▶ [PROBLEM DESCRIPTION]:
Answer these questions using the text on ecosystem models below.
(a) Which properties of system (2.1) can change significantly after even a relatively minor change in the functions f_{i}?
(b) Which two factors often make it impossible to choose the parametrization unambiguously?
(c) Which three things should be kept in proper balance?

▶ [EXTRACTED TEXT]:
◇ ◇ ◇ ◇ ◇ ◇ ◇

Thirdly, existing approaches to solve system (2.1) are lacking universality. A successful application of software based on model (2.1) to a given ecosystem does not at all guarantee its success in the case of another ecosystem. Different ecosystems have different species assemblages; the software and the mathematical model therefore need to be tuned to every particular case and validated accordingly. A serious problem of this way is that the basic properties of the system (2.1), in particular its bifurcation structure, can change significantly with a change in the properties of the functions f_{i}, even when the change is relatively minor [44,45]. Population community is a strongly nonlinear system and adding or omitting some apparently minor details may change the system properties dramatically [35]. Things are exacerbated by the fact that the low accuracy of the data and the effect of noise, especially at small population densities, often do not make it possible to choose the parametrization unambiguously [46].
The aspiration to develop a comprehensive mathematical model of the trophic web is therefore hardly consistent with the desire to make it universal and transferable. Indeed, there is a growing understanding [47] that there should be a proper balance between the level of complexity built in to the model,^{2} the expected predictive power of the model, and the model's usefulness for understanding community dynamics. The argument hence appears to be similar to the one behind the conceptual models.

◇ ◇ ◇ ◇ ◇ ◇ ◇

▶ [GIVEN DATA]:

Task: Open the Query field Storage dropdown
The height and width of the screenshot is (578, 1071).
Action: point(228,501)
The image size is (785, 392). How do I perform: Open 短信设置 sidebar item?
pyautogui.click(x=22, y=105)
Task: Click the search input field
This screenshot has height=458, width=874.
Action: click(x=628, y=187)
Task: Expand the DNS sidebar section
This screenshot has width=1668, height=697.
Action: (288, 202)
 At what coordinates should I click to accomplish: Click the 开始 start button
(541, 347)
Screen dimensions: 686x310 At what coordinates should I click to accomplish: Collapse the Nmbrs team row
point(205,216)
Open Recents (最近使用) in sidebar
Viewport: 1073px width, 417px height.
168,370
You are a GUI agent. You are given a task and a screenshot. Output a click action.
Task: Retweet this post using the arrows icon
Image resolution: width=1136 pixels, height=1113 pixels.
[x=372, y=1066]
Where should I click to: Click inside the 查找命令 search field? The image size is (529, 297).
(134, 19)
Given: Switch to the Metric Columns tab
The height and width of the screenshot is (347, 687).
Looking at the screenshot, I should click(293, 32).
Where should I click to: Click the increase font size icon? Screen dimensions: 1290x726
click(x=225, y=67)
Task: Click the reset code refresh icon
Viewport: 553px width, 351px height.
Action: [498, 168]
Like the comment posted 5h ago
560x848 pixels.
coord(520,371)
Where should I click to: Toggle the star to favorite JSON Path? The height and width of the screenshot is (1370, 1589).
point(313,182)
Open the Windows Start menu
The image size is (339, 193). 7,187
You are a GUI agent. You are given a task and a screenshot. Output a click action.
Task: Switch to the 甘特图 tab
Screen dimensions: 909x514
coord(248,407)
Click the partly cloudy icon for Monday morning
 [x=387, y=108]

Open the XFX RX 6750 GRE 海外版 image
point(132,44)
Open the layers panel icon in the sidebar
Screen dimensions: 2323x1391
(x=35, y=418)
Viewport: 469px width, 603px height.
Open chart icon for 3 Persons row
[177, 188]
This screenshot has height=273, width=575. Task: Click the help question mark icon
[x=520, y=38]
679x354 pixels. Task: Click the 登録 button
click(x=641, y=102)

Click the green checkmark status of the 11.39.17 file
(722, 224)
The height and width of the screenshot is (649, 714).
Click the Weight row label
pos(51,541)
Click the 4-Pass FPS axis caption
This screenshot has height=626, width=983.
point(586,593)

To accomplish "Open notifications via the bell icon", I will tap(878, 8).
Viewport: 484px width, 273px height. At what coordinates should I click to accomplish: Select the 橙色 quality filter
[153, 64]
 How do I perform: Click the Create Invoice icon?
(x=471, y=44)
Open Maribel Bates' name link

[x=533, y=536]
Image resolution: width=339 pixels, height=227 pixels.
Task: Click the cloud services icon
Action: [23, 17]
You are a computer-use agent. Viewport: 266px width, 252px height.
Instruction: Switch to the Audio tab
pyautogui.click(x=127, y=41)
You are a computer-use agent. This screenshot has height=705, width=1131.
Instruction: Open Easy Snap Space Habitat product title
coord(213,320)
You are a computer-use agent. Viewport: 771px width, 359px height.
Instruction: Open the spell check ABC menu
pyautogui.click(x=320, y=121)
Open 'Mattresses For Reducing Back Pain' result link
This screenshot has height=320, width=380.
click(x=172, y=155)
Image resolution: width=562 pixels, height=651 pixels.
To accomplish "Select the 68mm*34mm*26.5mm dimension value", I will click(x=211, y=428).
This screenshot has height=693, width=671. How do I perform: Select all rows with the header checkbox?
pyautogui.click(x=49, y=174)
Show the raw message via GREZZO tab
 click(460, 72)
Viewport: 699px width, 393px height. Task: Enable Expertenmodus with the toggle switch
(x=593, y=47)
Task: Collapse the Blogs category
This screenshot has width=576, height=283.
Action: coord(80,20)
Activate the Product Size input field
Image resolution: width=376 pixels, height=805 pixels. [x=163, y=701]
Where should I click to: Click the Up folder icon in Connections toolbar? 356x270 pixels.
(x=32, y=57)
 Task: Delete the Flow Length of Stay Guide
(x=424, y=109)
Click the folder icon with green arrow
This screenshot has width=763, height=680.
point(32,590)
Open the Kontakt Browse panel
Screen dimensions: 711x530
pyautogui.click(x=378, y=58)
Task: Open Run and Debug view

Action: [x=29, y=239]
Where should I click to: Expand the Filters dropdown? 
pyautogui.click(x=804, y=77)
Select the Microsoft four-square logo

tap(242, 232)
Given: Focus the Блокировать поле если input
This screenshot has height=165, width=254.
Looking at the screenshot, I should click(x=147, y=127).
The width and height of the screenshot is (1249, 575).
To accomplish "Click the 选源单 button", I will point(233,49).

◇ ◇ ◇ ◇ ◇ ◇ ◇

▶ [THE RESULT]:
(a) The basic properties of the system, in particular its bifurcation structure.
(b) The low accuracy of the data and the effect of noise, especially at small population densities.
(c) The level of complexity built into the model, the model's expected predictive power, and the model's usefulness for understanding community dynamics.